Lean penury within that pen doth dwell,
That to his subject lends not some small glory,
But he that writes of you, if he can tell
That you are you, so dignifies his story.
Let him but copy what in you is writ,
Not making worse what nature made so clear,
And such a counterpart shall fame his wit,
Making his style admired everywhere.
You to your beauteous blessings add a curse,
Being fond on praise, which makes your praises worse.
In context we have a poet, P, who loves a man, F (the friend) and a woman D (dark lady). A more shadowy intruder is R, a rival poet, or group of poets, vying for the friendship of F. Of course, D may be a composite of several women, so may F, and F, D and R may or may not have existed. In this sonnet, 84, the preceding group 79 to 83 help us to see what is going on. The reading depends a bit on the choice of punctuation.
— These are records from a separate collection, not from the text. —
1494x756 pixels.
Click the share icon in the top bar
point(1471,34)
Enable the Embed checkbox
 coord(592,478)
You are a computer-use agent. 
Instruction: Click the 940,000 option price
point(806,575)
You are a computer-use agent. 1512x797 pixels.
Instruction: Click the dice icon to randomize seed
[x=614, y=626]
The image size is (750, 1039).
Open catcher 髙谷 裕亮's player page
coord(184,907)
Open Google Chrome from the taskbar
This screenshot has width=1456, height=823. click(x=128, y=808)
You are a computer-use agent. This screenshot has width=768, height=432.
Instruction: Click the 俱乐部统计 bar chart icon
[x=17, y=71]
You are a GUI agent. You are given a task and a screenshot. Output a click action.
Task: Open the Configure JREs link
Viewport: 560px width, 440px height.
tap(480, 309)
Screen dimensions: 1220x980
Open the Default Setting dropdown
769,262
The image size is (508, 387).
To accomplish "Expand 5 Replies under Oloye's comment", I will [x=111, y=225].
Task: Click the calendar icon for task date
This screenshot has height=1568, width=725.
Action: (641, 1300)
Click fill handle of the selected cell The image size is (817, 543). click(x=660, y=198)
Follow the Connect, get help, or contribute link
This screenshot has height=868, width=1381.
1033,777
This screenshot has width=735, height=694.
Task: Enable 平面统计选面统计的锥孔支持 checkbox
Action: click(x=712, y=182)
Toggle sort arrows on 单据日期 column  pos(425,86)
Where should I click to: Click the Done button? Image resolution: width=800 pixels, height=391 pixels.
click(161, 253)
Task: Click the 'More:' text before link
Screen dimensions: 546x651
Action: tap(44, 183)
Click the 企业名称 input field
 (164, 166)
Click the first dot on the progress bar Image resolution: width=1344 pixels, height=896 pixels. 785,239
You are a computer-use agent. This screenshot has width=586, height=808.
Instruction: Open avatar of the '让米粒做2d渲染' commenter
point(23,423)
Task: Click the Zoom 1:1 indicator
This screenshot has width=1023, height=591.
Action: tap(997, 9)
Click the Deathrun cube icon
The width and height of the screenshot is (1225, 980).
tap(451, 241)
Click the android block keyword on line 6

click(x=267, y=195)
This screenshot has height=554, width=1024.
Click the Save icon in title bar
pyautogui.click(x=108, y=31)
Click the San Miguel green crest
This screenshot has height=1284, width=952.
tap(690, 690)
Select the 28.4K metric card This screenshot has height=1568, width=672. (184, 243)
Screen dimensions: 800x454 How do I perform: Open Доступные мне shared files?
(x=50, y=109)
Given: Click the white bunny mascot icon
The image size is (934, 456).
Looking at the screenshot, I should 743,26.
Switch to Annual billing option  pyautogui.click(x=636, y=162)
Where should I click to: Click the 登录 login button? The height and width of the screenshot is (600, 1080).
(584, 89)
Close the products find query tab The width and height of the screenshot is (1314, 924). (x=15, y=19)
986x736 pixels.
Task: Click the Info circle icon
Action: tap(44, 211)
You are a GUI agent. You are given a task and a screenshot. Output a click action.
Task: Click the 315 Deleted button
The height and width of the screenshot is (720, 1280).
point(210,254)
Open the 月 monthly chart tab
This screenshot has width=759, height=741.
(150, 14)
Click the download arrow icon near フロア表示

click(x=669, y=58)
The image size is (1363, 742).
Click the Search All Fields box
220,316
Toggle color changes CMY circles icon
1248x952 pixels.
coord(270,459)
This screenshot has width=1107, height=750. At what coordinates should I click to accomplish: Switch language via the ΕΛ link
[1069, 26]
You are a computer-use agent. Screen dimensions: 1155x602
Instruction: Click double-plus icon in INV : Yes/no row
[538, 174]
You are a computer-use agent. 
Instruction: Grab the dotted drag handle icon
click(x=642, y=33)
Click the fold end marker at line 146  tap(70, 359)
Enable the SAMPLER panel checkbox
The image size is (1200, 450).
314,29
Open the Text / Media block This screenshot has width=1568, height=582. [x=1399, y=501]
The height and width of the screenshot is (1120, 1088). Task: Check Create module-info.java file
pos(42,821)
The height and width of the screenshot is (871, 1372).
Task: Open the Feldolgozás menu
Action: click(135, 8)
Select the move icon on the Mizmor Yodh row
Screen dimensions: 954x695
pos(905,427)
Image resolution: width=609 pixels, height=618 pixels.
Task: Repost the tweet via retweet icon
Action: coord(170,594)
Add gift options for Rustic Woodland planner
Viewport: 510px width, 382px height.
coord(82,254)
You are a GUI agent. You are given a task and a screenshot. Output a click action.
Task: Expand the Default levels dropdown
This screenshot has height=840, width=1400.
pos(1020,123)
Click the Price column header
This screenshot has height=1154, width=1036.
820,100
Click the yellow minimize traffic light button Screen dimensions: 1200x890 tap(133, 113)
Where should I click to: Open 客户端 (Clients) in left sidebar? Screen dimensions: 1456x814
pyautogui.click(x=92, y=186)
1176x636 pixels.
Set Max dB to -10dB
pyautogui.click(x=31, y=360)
The one above is Colin Burrow's in the Oxford "Complete Sonnets and Poems".
P and R compete in praising F. Note the "most", "more", "equal" of the opening. P says of F "you are you". Which poet says most that says any more than that? Inside "you", like a store walled up in a narrow space, are the qualities which must be replicated to make a thing of equal value. ("example" is a verb.)
The poet that can express "you are you" "dignifies his story", the poet that cannot, writes with a pen of poverty. All the poet has to do is copy the original, being true to nature. Then he will get fame and admiration. But there is the usual sting in the sonnet's tail: F being "fond on praise, makes his praises worse." And, as the many previous readers like to remind us, this has four possible readings, depending on whether the "praise" is received or given by F, and the following "praises" are given or received.
Out of context we can still extract a similar reading, but we find just P and B, poet and beloved. P loves B. R evaporates. This can be salutary. Many readers, and more so writers, get obsessed about F, D and R, and think that if only we could discover who they were, we would know so much more about P and his sonnets. Actually the greater this obsession the more superficially the sonnets are being read. In fact, it is not obvious under a superficial reading that the sonnets are love poems at all.
P loves B, and the best that P can really say about B is "you are you". P can describe things, but any description of love must fall short of the experience of the feeling itself. The best P might do is to make a copy, like a painting, but poetry cannot do that. And P does not try: we never really learn anything about B. P has hit the limit of poetic expression.